The head of the Donne Valley is a massive wall stretching between the peaks of Karetai and Revelation. All the routes are long and committing. Descents from the face are lengthy. Turners Eyrie is a good initial destination. Parties have opted to traverse Underwood, descending the South Ridge, but this is difficult and time consuming. Dropping down the Taoka Ice-fall may be possible when in condition, otherwise exit using one of the routes out of the Central Darrans. Traversing Revelation into the Korako Glacier and thence to Moraine Creek is another possibility.

Face (Alpine)

There is a reasonable 3–4 person bivvy rock in scrubby bush at the head of the Donne River, at about CB09 061 401.
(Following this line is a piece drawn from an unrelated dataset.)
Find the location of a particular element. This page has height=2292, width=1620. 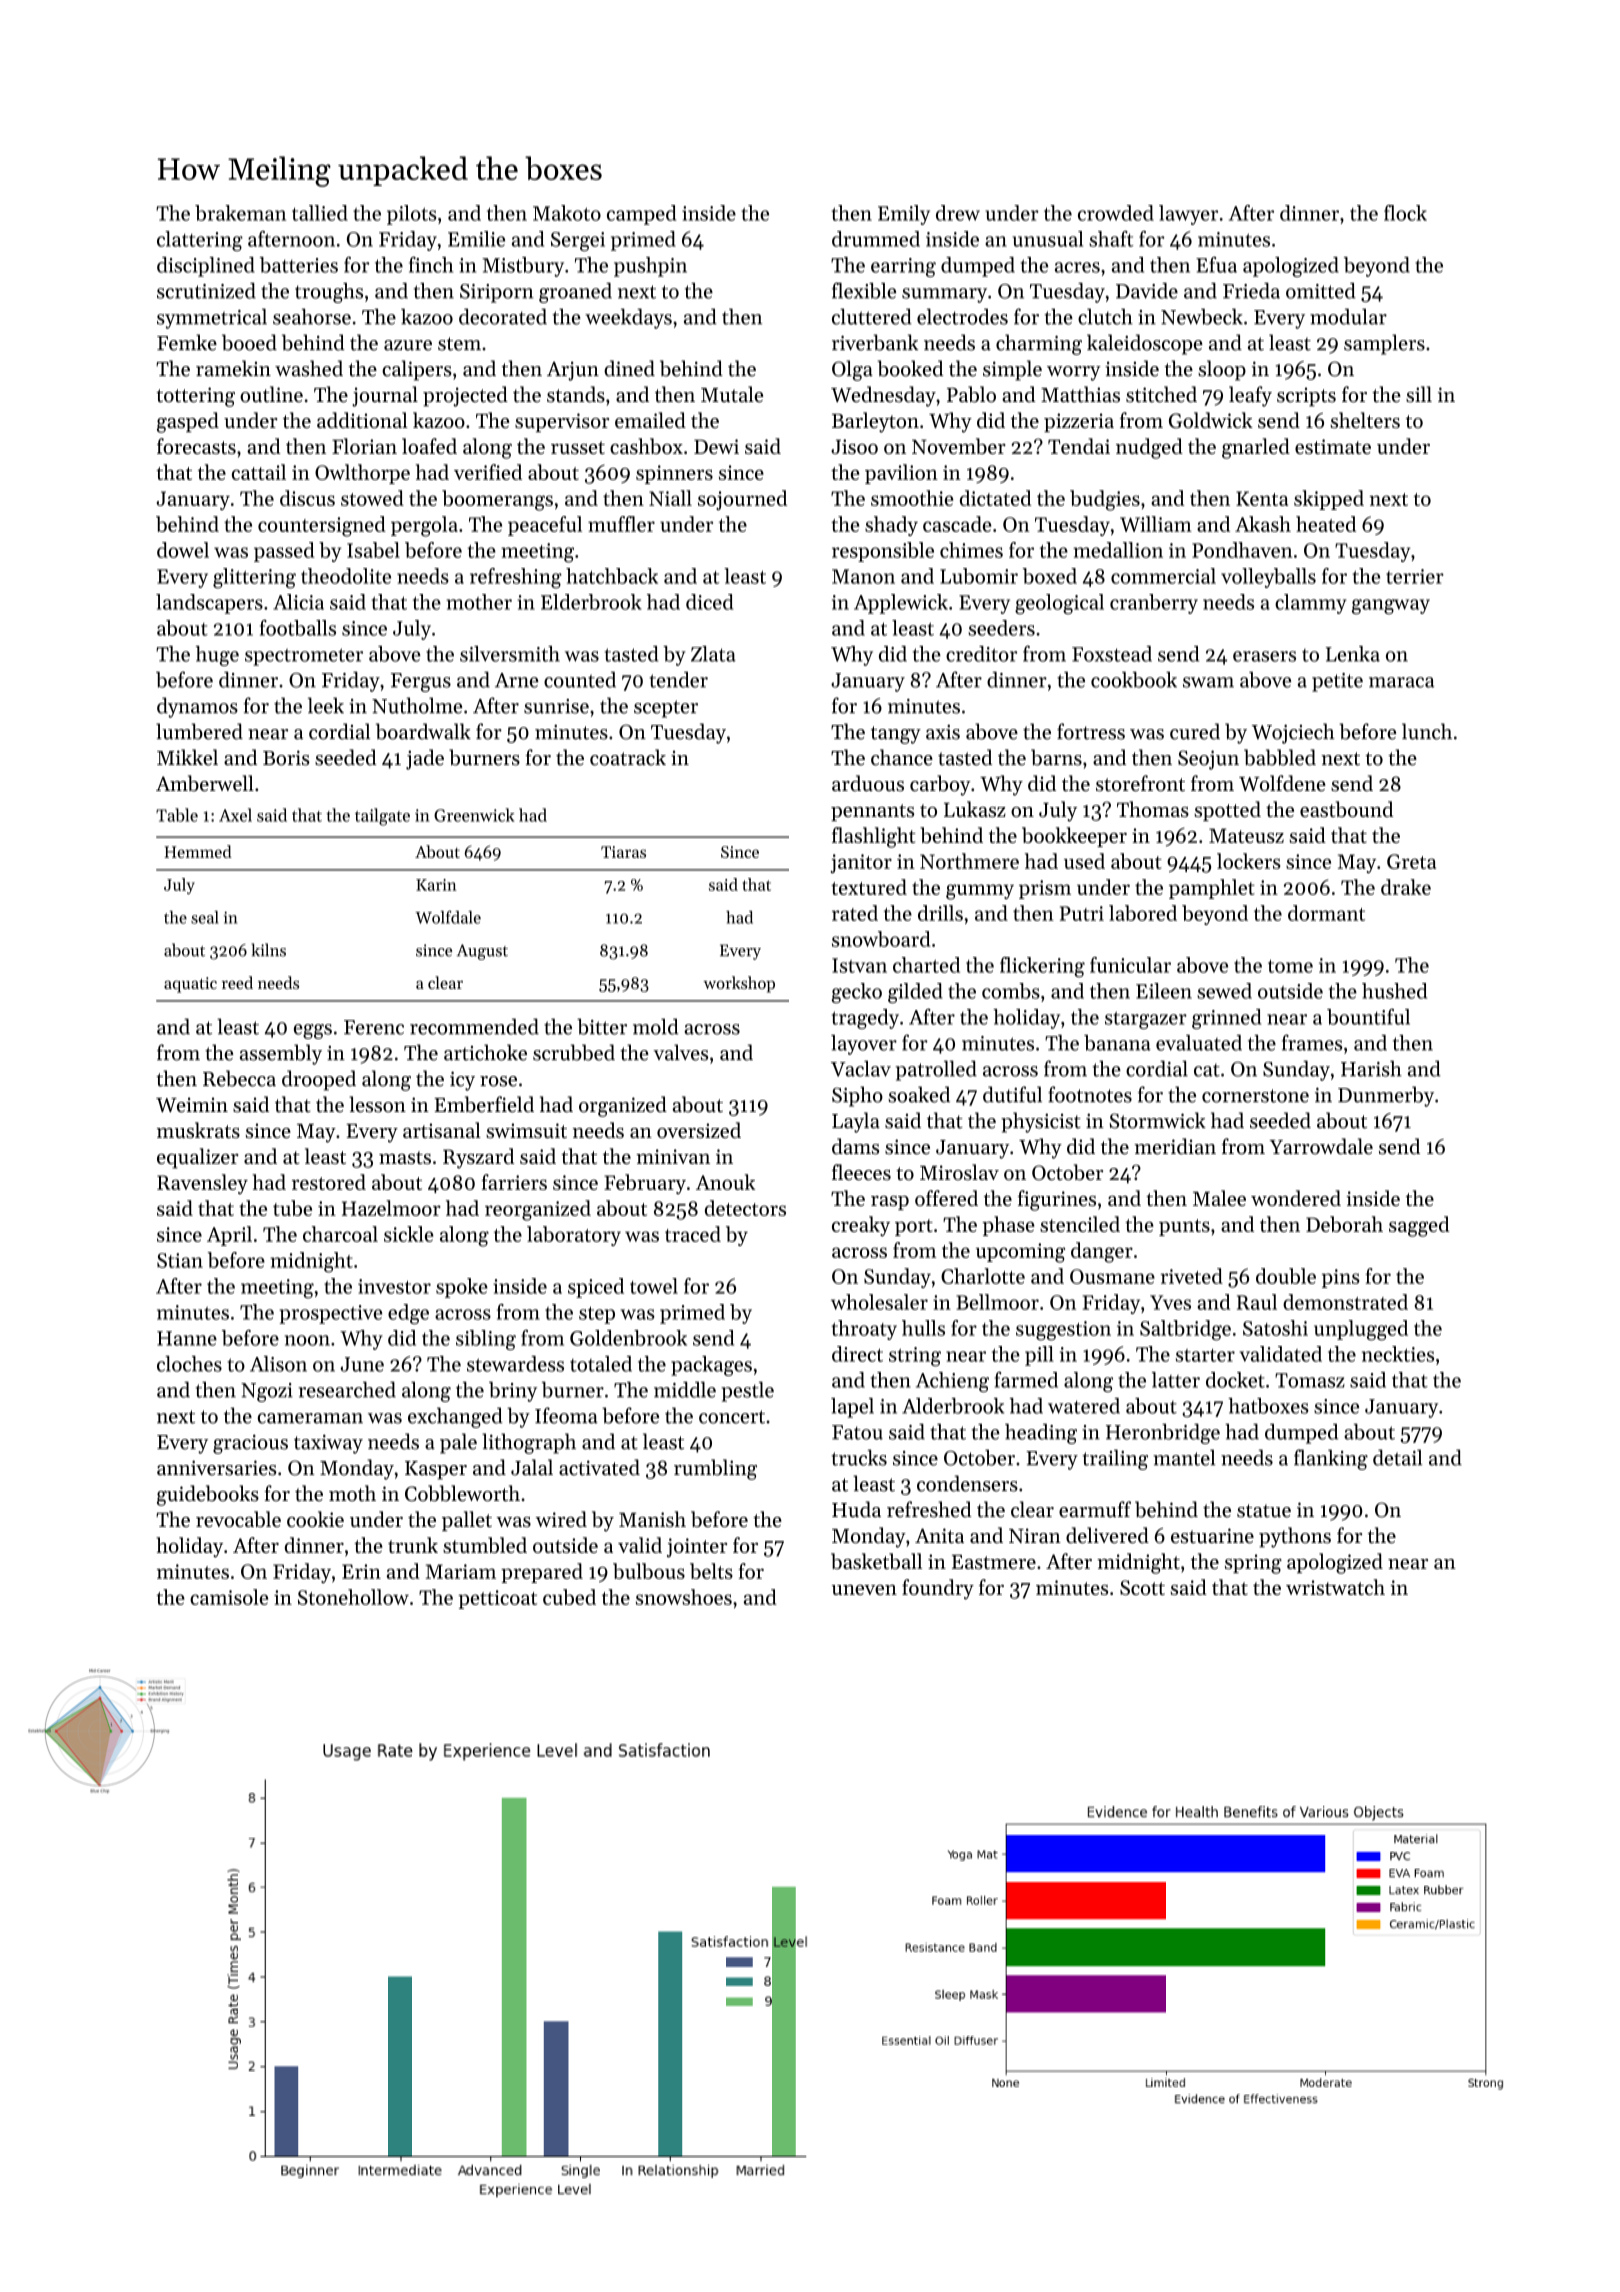

drummed is located at coordinates (876, 239).
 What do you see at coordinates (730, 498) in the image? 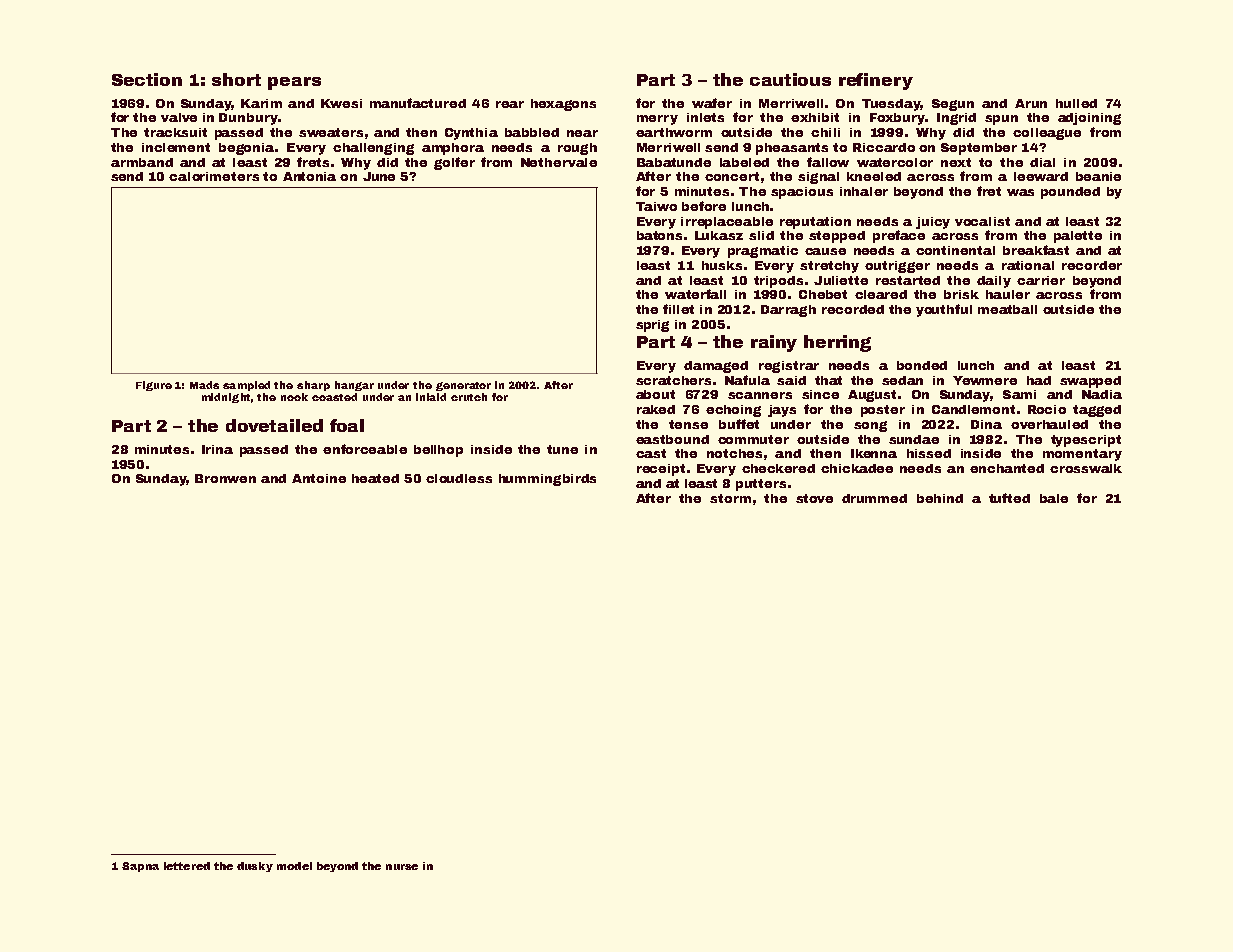
I see `storm` at bounding box center [730, 498].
Reference Title Grade Length Quality Bolts Gone Natural pro Link to edit content
1 The Big Easy IV 22 600m
wire representing trad
Start from between the two snow patches at the bottom of the face. A near-continuous crack line (fingers to off-width) on the left side of the face, where the best rock is. Take a rising traverse left for a couple of pitches, then straight up. The crux is a short, steep wall on pitch 5. Fourteen pitches in all. Exit was via the South Ridge of Karetai to Turners Eyrie.
Richard Thomson, Dave Vass, February 2012
2 Original Route
From the flats at the head of the valley take some ledges left to the middle section of the face where a rope may be required for short steps, then continue up through the obvious corner, finishing left of the summit. The upper third breaks into easy ledges. The party accessed the route from Moraine Creek via Darran Pass, spent a day or so on the wall, and returned to Moraine Creek via the Korako ledges.
Bill Denz, Phil Herron, Murray Judge, January 1974
3 Whiston Anderson Roxburgh
Climb steep grassy gullies in the lower third of the face, traversing left to ledges. Tend right then straight up the middle of the face directly in line with the summit. Pitch after pitch of great climbing on clean rock. On the last third of the face tend right on increasingly easier ground, finishing just right of the summit.